Convergence of series based on convergence of sequence Let $|q|<1$, and $(t_i)_{i\geq 0}$ a sequence converging to 0. Why is $\lim_{n\to \infty}\sum_{i=0}^{n} q^i \cdot t_{n-i}=0$?
 A: Let us write
$$
\sum_{i=0}^n q^i t_{n-i}=\sum_{i=0}^{K} q^i t_{n-i} + \sum_{i=K+1}^n q^i t_{n-i}
$$ 
for some suitably chosen $K$, which will depend on $n$. For the first sum, note that  $\sum_{i=0}^{K}q^i$ is bounded and that $t_{n-i}$ becomes small for all $i$ as long as $K$ is not too large (more precisely, if $n-K\to\infty$).

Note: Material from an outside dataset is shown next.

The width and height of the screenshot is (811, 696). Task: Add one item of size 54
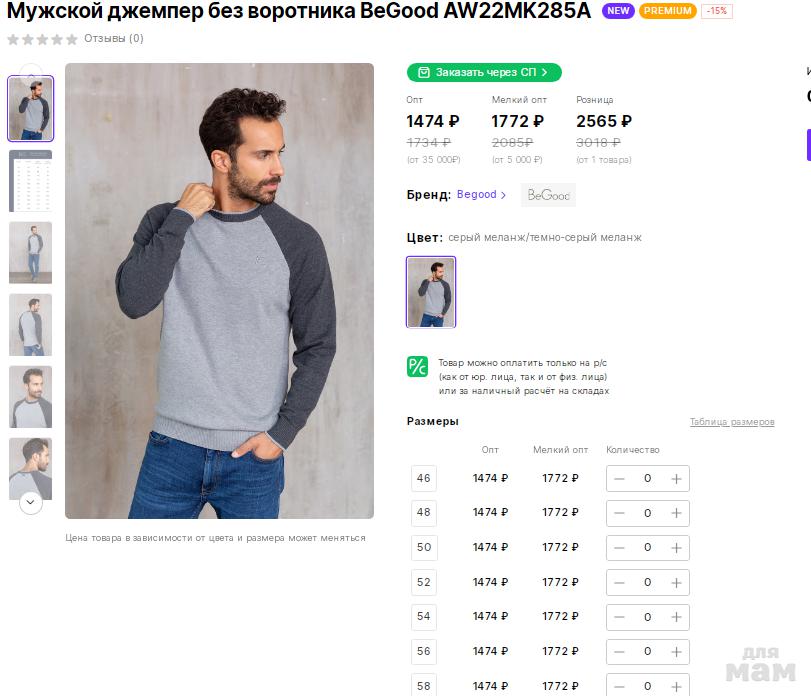click(x=676, y=617)
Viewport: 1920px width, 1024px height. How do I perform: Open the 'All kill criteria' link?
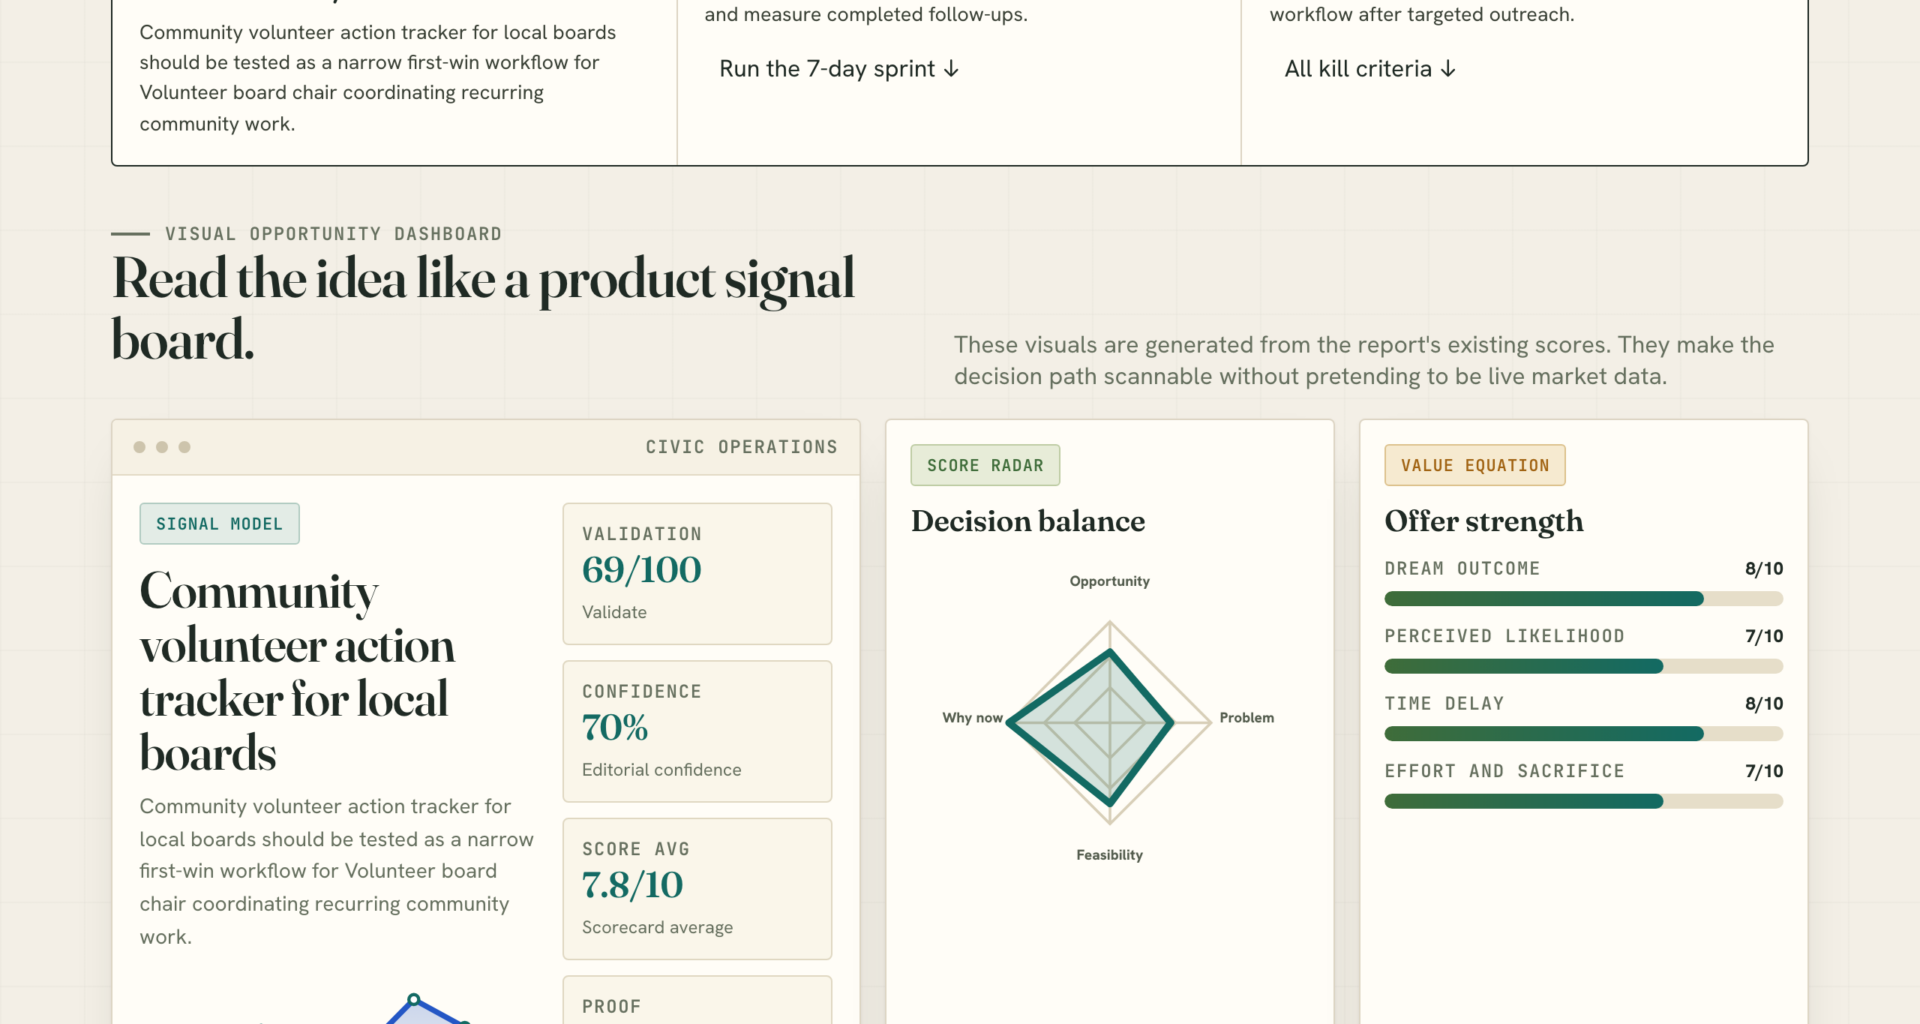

For the second sum, we can use that $(t_i)$ is a bounded sequence and that $\sum_{i=K+1}^\infty q^i\to 0$ as $K\to\infty$. Taking $K=n/2$ should satisfy both conditions.
A: Since $|q|<1$, we can let $\alpha=\sum_{n\ge 0}|q|^n$. Let $\epsilon>0$. Since $\langle t_n:n\in\Bbb N\rangle\to0$, there is an $n_0\in\Bbb N$ such that $|t_n|<\frac{\epsilon}{2\alpha}$ whenever $n\ge n_0$. Then for $n>n_0$ we have
$$\begin{align*}
\left|\sum_{k=0}^n q^kt_{n-k}\right|&\le\sum_{k=0}^n |q|^k|t_{n-k}|\\
&=\sum_{k=0}^{n-n_0}|q|^k|t_{n-k}|+\sum_{k=n-n_0+1}^n|q|^k|t_{n-k}|\\
&=\sum_{k=n_0}^n|q|^{n-k}|t_k|+\sum_{k=n-n_0+1}^n|q|^k|t_{n-k}|\\
&<\frac{\epsilon}{2\alpha}\sum_{k=n_0}^n|q|^{n-k}+|q|^{n-n_0+1}\sum_{k=0}^{n_0-1}|t_k|\\
&<\frac{\epsilon}2+|q|^{n-n_0+1}\sum_{k=0}^{n_0-1}|t_k|\;.
\end{align*}$$
Note that the last summation is independent of $n$. Let $M=\max\{|t_k|:0\le k<n_0-1\}$. Since $|q|<1$, we can choose $m_0\in\Bbb N$ such that $|q|^{n-n_0+1}<\frac{\epsilon}{2Mn_0}$ whenever $n\ge m_0$. Then for $n>\max\{n_0,m_0\}$ we have
$$\begin{align*}\left|\sum_{k=0}^n q^kt_{n-k}\right|&<\frac{\epsilon}2+|q|^{n-n_0+1}\sum_{k=0}^{n_0-1}|t_k|\\
&<\frac{\epsilon}2+\frac{\epsilon}{2Mn_0}\sum_{k=0}^{n_0-1}M\\
&\le\epsilon\;.
\end{align*}$$
It follows that $\displaystyle\lim_{n\to\infty}\sum_{k=0}^nq^kt_{n-k}=0$.